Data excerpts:
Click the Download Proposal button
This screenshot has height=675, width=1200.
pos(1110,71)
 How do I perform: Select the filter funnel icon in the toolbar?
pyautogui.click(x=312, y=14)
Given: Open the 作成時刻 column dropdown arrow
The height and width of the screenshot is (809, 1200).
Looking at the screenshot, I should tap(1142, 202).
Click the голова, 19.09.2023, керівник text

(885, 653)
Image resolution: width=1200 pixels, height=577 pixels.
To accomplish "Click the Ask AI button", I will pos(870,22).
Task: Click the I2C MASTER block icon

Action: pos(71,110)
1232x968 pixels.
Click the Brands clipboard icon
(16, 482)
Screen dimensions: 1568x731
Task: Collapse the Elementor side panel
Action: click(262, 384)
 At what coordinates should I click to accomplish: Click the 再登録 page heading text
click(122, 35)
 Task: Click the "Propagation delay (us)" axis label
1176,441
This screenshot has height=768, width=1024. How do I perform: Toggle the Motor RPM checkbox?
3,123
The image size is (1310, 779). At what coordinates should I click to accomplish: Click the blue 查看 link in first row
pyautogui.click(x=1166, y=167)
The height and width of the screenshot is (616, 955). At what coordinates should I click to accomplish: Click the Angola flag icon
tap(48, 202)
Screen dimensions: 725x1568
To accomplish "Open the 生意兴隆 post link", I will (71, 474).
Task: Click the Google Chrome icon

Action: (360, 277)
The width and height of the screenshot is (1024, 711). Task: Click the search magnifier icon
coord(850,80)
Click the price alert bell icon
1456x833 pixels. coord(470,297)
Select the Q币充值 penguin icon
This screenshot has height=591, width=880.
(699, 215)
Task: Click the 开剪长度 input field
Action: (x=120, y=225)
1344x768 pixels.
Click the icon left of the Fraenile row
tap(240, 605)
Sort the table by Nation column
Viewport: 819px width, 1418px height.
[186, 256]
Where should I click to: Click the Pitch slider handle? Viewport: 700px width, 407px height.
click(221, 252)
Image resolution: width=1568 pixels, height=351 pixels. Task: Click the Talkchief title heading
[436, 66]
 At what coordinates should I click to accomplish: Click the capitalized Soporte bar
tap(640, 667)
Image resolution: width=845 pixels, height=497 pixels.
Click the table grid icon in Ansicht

What the task asks
Every record above must be repeated word for word.

Solution to the exercise
Click the Download Proposal button
This screenshot has height=675, width=1200.
pos(1110,71)
 How do I perform: Select the filter funnel icon in the toolbar?
pyautogui.click(x=312, y=14)
Given: Open the 作成時刻 column dropdown arrow
The height and width of the screenshot is (809, 1200).
Looking at the screenshot, I should tap(1142, 202).
Click the голова, 19.09.2023, керівник text

(885, 653)
Image resolution: width=1200 pixels, height=577 pixels.
To accomplish "Click the Ask AI button", I will pos(870,22).
Task: Click the I2C MASTER block icon

Action: pos(71,110)
1232x968 pixels.
Click the Brands clipboard icon
(16, 482)
Screen dimensions: 1568x731
Task: Collapse the Elementor side panel
Action: click(262, 384)
 At what coordinates should I click to accomplish: Click the 再登録 page heading text
click(122, 35)
 Task: Click the "Propagation delay (us)" axis label
1176,441
This screenshot has height=768, width=1024. How do I perform: Toggle the Motor RPM checkbox?
3,123
The image size is (1310, 779). At what coordinates should I click to accomplish: Click the blue 查看 link in first row
pyautogui.click(x=1166, y=167)
The height and width of the screenshot is (616, 955). At what coordinates should I click to accomplish: Click the Angola flag icon
tap(48, 202)
Screen dimensions: 725x1568
To accomplish "Open the 生意兴隆 post link", I will (71, 474).
Task: Click the Google Chrome icon

Action: (360, 277)
The width and height of the screenshot is (1024, 711). Task: Click the search magnifier icon
coord(850,80)
Click the price alert bell icon
1456x833 pixels. coord(470,297)
Select the Q币充值 penguin icon
This screenshot has height=591, width=880.
(699, 215)
Task: Click the 开剪长度 input field
Action: (x=120, y=225)
1344x768 pixels.
Click the icon left of the Fraenile row
tap(240, 605)
Sort the table by Nation column
Viewport: 819px width, 1418px height.
[186, 256]
Where should I click to: Click the Pitch slider handle? Viewport: 700px width, 407px height.
click(221, 252)
Image resolution: width=1568 pixels, height=351 pixels. Task: Click the Talkchief title heading
[436, 66]
 At what coordinates should I click to accomplish: Click the capitalized Soporte bar
tap(640, 667)
Image resolution: width=845 pixels, height=497 pixels.
Click the table grid icon in Ansicht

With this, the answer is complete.